Goal of the exercise — Find the word "agent" in the data below and copy each line that holds it.

Provided records —
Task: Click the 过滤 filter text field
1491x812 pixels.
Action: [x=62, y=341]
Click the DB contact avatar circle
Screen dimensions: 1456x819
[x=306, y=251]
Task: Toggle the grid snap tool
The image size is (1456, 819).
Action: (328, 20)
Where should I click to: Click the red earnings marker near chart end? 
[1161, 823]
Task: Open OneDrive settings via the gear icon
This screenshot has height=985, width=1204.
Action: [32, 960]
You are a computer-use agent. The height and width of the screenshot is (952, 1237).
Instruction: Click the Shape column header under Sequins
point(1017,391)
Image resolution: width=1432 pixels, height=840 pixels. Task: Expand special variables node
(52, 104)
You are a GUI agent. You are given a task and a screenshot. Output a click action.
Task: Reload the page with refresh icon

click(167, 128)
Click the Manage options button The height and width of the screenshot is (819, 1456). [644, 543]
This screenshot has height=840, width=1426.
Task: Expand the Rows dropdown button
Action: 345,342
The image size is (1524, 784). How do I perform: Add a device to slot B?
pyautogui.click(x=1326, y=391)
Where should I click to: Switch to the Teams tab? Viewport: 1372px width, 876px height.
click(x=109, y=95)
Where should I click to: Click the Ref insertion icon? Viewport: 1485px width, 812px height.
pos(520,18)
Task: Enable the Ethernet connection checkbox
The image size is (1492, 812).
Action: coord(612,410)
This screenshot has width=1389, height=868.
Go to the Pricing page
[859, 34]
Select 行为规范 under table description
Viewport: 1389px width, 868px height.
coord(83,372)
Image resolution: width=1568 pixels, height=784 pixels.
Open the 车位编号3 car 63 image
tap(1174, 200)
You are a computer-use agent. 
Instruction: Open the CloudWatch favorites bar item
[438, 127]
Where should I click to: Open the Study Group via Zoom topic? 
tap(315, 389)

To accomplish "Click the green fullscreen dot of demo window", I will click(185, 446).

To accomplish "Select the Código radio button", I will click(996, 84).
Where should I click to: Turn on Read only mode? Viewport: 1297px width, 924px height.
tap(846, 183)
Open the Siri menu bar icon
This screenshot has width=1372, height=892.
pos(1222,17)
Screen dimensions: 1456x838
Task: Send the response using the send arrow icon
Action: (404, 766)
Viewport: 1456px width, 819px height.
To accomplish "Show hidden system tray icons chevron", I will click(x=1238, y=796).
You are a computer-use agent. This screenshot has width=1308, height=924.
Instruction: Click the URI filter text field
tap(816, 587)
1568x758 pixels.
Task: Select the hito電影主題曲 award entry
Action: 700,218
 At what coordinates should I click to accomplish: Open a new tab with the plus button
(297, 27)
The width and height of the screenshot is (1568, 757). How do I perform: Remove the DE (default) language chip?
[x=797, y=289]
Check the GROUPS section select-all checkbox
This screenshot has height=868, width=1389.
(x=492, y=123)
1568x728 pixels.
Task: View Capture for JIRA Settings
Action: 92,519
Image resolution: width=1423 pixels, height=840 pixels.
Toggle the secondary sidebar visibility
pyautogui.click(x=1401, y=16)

Solution for this task —
You are a computer-use agent. The height and width of the screenshot is (952, 1237).
You are a GUI agent. You are given a task and a screenshot. Output a click action.
You are a computer-use agent. 
You are a computer-use agent. This screenshot has width=1308, height=924.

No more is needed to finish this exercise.